Wednesday, 21 March 2007

The Best Bet Diet by Ashton F. Embry

The Best Bet Diet
Basically, Ashton Embry's Best Bet Diet(BBD) works on two fronts.
1 - To stop, or at least restrict, the consumption of foods whose molecular structure is so similar to the myelin in our own bodies that they could ignite the autoimmunity process and cause an attack on the myelin in the CNS. These "suspect" foods are as follows;
Dairy - Avoid all animal milks, and all butters, cheeses, and yoghurts made from them, and all products that contain them. Where appropriate, replace in the diet with rice milk or low fat coconut milk, both of which are widely available on the supermarket shelves, these days.
Gluten - Avoid all wheat, rye and barley, and all products containing them. It is advised that oats are also avoided despite new research suggesting they contain no gluten. For our purposes, they are still regarded as a "modern" grain, added to the diet only in recent times, and the chances of avoiding autoimmune reactions is greater without them. These "suspect" grains are replaced in the diet with rice, corn, quinoa and a whole range of other grains/flours that are both gluten-free and widely available these days.
Legumes - Avoid all beans, peas and pulses, especially soya, and all products containing them. All other vegetables are allowed, in particular the green leafy ones, like spinach and brocolli that are high in omega 3 EFA.
Refined sugar is also avoided, wherever possible, because it can make the leaky gut worse and can also adversely affect the immune system. More acceptable alternative sweetners are honey, maple syrup, fruit sugar(fructose) and stevia.
Eggs and Yeast are both allowed in limited quantities as long as the individual shows no specific allergic reaction to them.
Please note: As an additional precaution, it is suggested that the individual also has a ELISA blood test done to identify which, if any, foods have escaped across the leaky gut in the past. The argument goes that the individual's immune system will have created an lgG antibody, as part of its defence mechanism, the presence of which can be detected during the test, when presented with a sample of the same food.

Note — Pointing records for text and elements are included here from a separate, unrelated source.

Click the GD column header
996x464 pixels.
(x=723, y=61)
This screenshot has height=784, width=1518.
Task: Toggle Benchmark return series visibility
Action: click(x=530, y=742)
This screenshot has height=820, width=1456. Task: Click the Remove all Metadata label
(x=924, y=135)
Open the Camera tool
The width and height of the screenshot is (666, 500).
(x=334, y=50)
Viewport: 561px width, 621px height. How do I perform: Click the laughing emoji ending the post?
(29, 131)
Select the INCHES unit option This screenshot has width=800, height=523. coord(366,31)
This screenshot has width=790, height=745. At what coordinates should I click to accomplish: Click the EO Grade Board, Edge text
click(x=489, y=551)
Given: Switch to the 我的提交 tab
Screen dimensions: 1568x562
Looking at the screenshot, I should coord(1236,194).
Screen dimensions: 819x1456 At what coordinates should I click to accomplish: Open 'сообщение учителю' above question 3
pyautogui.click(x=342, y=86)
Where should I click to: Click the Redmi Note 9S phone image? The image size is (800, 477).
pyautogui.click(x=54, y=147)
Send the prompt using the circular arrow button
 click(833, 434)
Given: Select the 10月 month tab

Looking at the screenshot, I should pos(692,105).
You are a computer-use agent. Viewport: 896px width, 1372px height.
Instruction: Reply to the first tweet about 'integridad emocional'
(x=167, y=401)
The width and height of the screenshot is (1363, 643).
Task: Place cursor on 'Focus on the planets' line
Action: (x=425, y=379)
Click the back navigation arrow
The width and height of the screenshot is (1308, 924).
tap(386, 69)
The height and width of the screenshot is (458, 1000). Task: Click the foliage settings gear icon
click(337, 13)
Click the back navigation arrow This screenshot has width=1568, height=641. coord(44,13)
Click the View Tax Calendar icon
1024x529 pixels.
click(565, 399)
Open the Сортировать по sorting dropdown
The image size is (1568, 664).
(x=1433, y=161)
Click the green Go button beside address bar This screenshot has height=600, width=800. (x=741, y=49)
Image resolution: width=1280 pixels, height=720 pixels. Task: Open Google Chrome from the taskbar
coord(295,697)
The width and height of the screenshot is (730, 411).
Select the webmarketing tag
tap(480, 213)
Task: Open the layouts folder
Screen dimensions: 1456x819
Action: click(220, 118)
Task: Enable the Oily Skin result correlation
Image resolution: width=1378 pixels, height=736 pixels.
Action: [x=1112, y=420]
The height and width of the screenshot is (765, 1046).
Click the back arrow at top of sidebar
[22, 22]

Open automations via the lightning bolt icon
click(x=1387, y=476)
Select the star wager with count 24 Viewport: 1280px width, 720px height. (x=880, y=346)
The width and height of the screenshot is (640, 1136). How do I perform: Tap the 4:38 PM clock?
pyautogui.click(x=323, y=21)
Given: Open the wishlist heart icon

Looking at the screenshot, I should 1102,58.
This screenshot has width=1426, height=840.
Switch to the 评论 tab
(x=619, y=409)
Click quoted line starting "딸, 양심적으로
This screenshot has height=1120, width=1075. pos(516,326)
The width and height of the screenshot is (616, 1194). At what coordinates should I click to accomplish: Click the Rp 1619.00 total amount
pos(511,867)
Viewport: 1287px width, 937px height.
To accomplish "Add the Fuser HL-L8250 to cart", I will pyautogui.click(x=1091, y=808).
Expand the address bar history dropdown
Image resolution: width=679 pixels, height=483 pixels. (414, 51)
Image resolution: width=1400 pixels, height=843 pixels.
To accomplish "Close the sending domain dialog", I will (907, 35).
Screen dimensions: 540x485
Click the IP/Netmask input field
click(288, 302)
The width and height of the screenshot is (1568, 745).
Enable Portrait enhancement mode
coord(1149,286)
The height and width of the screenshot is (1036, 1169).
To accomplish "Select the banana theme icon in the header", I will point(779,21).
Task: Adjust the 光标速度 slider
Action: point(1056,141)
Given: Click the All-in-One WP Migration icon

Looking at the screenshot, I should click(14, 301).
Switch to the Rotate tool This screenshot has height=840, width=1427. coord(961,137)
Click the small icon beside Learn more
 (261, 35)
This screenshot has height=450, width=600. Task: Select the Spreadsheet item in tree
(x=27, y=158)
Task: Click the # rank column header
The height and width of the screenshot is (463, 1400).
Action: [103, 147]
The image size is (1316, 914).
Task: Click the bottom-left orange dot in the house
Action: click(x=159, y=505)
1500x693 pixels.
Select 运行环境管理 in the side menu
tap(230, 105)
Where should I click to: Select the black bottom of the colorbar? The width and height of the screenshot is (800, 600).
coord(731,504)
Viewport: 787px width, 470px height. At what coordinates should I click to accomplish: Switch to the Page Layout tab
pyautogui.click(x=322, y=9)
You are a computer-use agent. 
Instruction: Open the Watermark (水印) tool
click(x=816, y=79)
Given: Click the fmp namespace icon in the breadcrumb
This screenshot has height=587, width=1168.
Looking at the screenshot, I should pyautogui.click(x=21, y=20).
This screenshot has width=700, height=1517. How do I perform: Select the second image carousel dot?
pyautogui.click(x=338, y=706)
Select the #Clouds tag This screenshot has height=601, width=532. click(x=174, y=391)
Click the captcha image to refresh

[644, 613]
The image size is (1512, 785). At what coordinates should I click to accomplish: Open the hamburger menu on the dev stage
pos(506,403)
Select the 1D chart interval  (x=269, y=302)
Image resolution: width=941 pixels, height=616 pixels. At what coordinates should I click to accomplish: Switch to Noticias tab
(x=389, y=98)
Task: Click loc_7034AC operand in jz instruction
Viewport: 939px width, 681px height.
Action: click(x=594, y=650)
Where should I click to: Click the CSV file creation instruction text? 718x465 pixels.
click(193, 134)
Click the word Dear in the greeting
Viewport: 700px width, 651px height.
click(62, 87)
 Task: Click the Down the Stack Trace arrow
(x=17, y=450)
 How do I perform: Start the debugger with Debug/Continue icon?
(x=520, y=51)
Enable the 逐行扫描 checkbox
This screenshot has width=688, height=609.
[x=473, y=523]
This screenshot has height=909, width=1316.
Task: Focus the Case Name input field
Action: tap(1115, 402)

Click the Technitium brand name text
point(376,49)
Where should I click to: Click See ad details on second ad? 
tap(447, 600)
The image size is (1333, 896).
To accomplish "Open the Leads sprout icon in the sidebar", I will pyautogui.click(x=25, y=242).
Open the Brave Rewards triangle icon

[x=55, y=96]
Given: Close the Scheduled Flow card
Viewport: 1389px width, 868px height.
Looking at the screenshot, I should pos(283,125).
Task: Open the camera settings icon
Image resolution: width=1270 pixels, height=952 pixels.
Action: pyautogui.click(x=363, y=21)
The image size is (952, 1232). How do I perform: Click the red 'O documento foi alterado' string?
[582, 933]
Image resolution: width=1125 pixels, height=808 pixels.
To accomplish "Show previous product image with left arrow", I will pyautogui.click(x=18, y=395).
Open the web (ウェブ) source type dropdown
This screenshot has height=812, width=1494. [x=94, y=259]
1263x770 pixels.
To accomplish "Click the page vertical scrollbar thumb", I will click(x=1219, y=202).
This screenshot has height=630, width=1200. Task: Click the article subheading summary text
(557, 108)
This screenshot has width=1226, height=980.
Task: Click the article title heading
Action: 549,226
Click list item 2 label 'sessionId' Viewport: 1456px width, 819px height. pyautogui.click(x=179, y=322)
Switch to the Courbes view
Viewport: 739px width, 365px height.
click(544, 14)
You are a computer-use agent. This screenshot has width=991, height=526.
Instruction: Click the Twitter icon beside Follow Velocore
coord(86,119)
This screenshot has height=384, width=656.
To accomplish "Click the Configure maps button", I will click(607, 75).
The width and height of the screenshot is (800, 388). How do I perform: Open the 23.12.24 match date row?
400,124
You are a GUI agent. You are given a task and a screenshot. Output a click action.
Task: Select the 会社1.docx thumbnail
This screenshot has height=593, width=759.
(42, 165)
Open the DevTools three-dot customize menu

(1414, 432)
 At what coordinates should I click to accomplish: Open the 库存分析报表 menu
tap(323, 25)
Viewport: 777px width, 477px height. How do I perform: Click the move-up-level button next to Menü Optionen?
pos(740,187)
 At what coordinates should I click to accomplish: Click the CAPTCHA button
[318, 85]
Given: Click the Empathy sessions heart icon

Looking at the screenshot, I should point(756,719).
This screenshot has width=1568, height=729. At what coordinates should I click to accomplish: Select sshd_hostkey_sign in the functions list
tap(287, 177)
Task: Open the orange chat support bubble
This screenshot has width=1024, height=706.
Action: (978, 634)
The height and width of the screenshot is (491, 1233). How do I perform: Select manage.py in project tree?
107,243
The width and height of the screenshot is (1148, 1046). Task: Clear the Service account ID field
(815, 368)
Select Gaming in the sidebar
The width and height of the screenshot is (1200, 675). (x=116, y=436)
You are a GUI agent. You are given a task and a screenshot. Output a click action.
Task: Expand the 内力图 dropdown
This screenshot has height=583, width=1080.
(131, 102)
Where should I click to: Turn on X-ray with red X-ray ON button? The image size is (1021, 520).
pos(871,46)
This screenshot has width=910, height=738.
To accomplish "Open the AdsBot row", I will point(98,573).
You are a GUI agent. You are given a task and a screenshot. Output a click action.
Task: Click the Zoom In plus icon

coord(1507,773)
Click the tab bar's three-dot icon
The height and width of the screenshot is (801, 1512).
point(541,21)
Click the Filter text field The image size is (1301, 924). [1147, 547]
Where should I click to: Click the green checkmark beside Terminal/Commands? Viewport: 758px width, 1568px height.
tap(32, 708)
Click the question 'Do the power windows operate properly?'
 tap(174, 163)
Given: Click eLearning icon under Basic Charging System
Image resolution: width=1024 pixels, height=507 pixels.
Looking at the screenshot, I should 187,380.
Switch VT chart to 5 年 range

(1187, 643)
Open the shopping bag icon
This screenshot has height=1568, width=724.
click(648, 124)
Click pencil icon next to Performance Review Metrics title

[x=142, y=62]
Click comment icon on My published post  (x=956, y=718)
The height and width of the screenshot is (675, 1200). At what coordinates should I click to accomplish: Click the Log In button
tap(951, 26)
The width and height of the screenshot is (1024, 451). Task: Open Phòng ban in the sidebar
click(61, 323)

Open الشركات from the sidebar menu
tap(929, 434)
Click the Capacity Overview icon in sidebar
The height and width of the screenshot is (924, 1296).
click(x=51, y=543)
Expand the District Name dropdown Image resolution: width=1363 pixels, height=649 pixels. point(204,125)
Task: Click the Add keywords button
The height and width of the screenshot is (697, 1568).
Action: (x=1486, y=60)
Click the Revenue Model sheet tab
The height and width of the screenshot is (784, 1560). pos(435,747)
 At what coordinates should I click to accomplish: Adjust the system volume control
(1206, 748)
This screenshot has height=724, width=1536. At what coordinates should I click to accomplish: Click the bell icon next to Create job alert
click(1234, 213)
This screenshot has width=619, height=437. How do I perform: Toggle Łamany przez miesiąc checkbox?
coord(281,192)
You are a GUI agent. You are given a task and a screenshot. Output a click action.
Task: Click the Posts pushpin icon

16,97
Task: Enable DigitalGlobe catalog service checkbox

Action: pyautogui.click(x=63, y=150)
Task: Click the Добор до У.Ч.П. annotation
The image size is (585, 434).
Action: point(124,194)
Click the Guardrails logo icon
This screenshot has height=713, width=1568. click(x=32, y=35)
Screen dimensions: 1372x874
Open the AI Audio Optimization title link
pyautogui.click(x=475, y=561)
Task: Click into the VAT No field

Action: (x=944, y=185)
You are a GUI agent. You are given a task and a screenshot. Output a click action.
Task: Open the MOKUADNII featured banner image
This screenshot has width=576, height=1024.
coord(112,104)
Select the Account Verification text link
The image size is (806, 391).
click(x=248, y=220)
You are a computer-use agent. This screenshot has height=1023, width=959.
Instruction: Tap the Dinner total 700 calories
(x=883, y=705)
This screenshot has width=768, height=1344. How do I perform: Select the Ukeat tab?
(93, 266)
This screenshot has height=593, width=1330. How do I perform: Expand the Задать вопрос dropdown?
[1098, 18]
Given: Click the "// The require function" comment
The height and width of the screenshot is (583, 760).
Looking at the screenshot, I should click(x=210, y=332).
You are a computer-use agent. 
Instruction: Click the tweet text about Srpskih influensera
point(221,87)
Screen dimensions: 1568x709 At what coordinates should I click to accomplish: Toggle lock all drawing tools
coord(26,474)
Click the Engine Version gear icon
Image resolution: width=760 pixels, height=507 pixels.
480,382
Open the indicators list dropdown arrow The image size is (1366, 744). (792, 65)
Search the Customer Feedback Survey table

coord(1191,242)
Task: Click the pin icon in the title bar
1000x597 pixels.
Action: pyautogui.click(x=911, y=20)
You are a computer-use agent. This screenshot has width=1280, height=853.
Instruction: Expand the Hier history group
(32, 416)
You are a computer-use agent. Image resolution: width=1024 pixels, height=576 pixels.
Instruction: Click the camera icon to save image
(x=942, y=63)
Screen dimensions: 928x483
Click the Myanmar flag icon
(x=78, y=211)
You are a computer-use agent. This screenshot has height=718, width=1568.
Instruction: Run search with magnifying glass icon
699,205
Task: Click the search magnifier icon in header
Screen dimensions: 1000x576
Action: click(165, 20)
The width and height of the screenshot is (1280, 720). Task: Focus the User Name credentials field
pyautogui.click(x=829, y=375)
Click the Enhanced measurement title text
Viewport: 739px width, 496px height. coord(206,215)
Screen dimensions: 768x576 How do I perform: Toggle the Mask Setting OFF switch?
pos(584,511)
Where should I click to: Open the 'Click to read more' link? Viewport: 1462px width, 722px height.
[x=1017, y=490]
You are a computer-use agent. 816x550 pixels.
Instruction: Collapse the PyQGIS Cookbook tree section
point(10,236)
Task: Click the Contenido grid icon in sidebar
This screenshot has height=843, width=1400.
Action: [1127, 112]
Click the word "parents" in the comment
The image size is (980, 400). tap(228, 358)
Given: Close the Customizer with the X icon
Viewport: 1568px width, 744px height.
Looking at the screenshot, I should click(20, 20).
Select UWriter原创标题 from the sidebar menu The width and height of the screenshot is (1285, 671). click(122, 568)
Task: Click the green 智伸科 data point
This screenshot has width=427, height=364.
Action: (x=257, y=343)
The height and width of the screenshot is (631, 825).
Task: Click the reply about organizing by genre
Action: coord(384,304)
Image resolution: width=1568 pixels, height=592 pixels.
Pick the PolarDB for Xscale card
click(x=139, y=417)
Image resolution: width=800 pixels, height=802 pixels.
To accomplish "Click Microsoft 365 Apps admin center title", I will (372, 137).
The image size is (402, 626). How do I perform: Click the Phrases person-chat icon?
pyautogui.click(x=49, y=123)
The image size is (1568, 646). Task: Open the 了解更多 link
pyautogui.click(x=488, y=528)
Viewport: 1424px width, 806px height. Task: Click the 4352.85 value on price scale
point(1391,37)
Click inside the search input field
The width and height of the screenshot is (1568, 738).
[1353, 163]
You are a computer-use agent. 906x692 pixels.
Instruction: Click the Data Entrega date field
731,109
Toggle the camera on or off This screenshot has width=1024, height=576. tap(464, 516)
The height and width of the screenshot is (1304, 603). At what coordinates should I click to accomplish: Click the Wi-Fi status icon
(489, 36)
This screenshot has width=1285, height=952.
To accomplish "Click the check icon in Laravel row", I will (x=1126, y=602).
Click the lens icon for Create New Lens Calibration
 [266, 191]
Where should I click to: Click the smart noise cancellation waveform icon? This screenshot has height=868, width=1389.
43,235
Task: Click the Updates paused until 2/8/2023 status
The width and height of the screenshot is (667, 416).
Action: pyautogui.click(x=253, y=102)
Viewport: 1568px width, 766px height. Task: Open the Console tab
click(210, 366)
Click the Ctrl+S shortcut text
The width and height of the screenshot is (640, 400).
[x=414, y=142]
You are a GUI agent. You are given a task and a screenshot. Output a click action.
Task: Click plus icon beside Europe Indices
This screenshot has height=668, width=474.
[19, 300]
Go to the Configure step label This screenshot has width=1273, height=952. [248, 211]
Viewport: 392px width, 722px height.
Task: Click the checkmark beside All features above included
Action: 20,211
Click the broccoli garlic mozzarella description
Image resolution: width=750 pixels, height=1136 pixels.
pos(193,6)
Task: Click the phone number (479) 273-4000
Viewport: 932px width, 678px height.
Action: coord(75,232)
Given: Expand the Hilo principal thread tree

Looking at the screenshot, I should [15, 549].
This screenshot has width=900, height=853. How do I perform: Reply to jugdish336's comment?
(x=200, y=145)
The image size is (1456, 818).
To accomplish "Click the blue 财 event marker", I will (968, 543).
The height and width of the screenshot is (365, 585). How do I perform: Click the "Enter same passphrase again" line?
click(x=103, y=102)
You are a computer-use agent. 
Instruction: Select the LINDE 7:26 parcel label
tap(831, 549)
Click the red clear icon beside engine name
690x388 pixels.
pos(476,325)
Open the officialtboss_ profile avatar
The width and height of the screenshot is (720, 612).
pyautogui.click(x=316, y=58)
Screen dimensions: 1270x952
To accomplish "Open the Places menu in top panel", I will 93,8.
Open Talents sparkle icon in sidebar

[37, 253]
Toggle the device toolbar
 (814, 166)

The assumption being that the individual may be hypersensitive to these foods and they may be contributing to the pourous nature of the gut. It would seem sensible, as part of the overall strategy, to either avoid or reduce the intake of these foods in the diet, at least for a time, to give the leaky gut a chance to heal.
In general, those following this approach enjoy a diet based primarily on the breast of chicken or turkey, fish, game meats and beef from cattle that have been fed exclusively on grass. The diet is also low in saturated fat and aims to achieve a far healthier balance of omega 6 - omega 3 fats than is normal in today's western society, where the condition is now rife. More detailed information is shown in the Getting Started Guide.
2 - To take a range of supplements that can have a positive effect on each aspect of the disease process. In other words,
To reduce the risk of autoimmune reactions by "dampening down" the immune system. These include vitamin d3(cholecalciferol), calcium, magnesium, omega 3 fish oil and vitamin E.
To help repair the leaky gut and prevent the escape of intact food proteins into the bloodstream in the first place. These include acidophilus, grape seed extract, fish oil and enzymes.
To strengthen and heal the blood brain barrier to prevent attacks on the myelin in the Central Nervous System. These include gingko biloba, grape seed extract, pycnogenol and co-enzyme QIO.
Now, given the amount of scientific research data already to hand in this area, we believe this to be a strategy that is both prudent and sensible for anyone with MS to adopt, particularly when considered together with the wealth of anecdotal evidence of improvement from members of this group and beyond.
Vitamin D Supplementation
Now, to return to the specific questions relating to vitamin d supplementation. Damien Downing argues, in his paper Vitamin D - A Time For Reassessment, that the current Recommended Daily Allowance(RDA), for vitamin D is woefully inadequate and based more on 19th century folklore than on any real science. Rheinhold Veith examines the safety issue in his paper Efficiacy and Safety of Vitamin D. He suggests that for individuals who spend little or no time in the sun an intake of 4000iu per day is not only perfectly safe but also necessary to raise 25(OH)D levels to the optimum range.
Now, those convinced by the evidence should be aware that the most reliable indicator of circulating vitamin D levels is the 25(OH)D test and regular testing of this, both before and during supplementation, is essential.
The key is to ensure a level of circulating vitamin D - 25(OH)D - of between 100 and 125nmol/l which is considered to be the optimum range to maintain good health and to reduce the risk of autoimmune reactions developing into full-blown autoimmune disease.